Will the Gardner spend his energy on soil that is not fertile? It is a question that has been rolling through my mind for the past six months.
In Matthew 13 there are three out of the five parables that are very similar that we usually see as separate. The first is the parable of the sower which is about a farmer who scatters seed and it falls on different types of ground. If you have read it you know the story. Some take root very shortly, some not at all, but only there is only one under which the conditions are good enough for the seed to bear fruit. The fertile soil! I have heard these verses used for us as believers to “scatter the seed of the word” everywhere. But what if we are not the sower of the seeds. What if in this parable the message Jesus wants to get across is about the condition of our heart. In the parable of the weeds (the second parable) Jesus explains that the sower of the seeds is “The Son of Man”. Is it possible that these two are meant to be seen as stories that Jesus is weaving together? And the third one is about the mustard seed. What if all three of these are meant to be woven together to understand the depth of what Jesus is talking about? In John 15 Jesus also uses the analogy of the vine and branches. When we stay connected to the vine then we as the branches will bear fruit. When we tie all this together what we have is a Gardner (Jesus), the soil (our hearts), the world (weeds, rocks, etc) and our lives (the branches) which are meant to bear fruit.
This all brings me back to the question? Will Jesus – The Gardner – spent his energy on soil that is not fertile?
I believe He wants to break up those hard pieces of our heart. The question is… Are we willing to let him hold our hearts? Are we willing to surrender everything to Him?
Here is a journal entry from about 6 months ago…

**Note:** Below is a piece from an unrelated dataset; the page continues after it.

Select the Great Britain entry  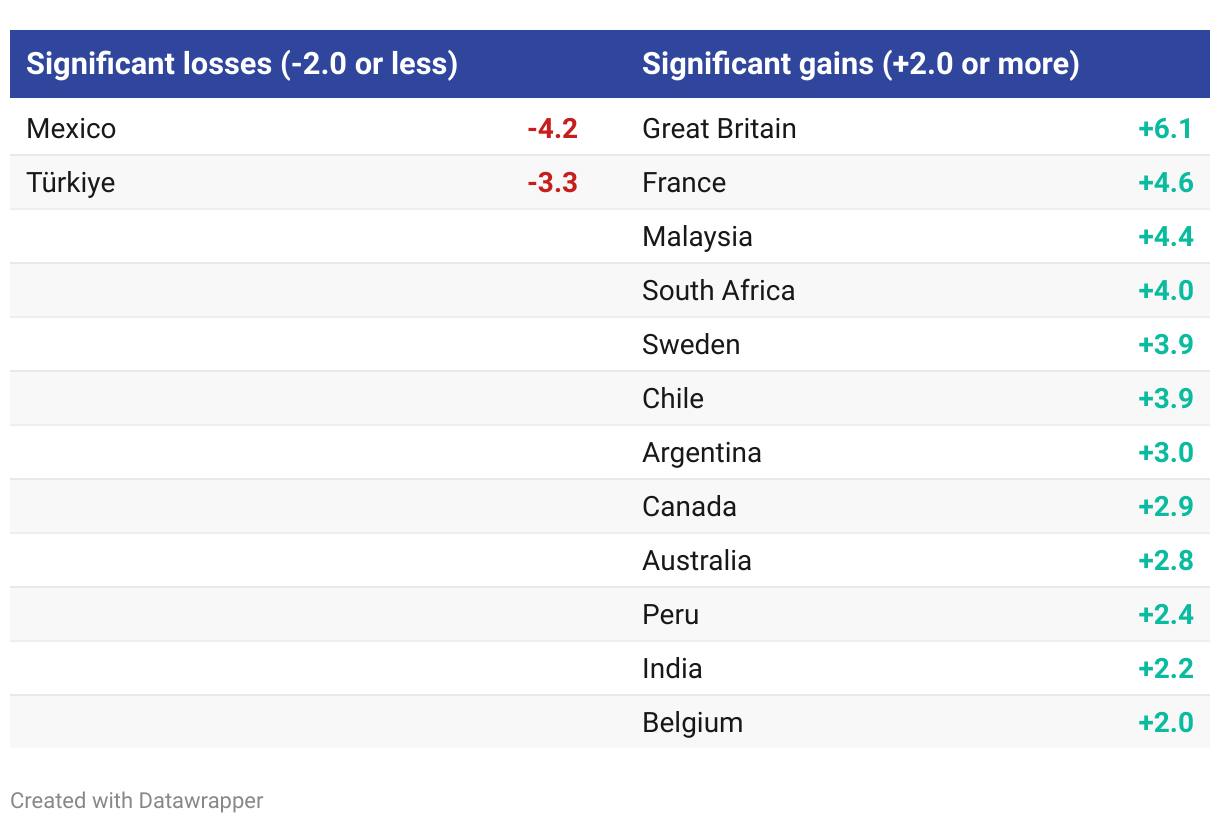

– I must learn to rest in His Love. I must allow him to break open my heart and break down all the hard pieces and places until it is soft, rich, and fertile soil. Then he can put it back together. That might be, no it is, painful. I thought to myself, “If I could hear him his voice once a week it would be wonderful. I wouldn’t want to stop there though. Once a day would be even better.” Then maybe my heart would remain softly in His strong, but gentle hands. Maybe then I wouldn’t be as reluctant to let him hold it. It wouldn’t hurt as bad when he needs to break it loose. –
This is only one piece to the whole story. Trees and branches that bear fruit do not grow over night. There is a process involved and it takes time. There are seasons of pruning and dry spells and bearing fruit. They don’t just happen once either. Pruning is a regular occurrence, but bearing fruit is also a regular occurrence. Dry spells come and go and often catch us by surprise. Some of these moments are extremely painful, others are full of joy and life.
I plan on writing more about this in three more parts:
1. Establishing Fertile Soil: The Benefit of Anguish
2. Growing and Pruning: Don’t Neglect the Process
3. Dry Spells: Roots that go Deep
I will end with this. How fertile is the soil of your heart? Are you willing to ask your heavenly Father that question? When you are ready to ask you might be surprised by His answer.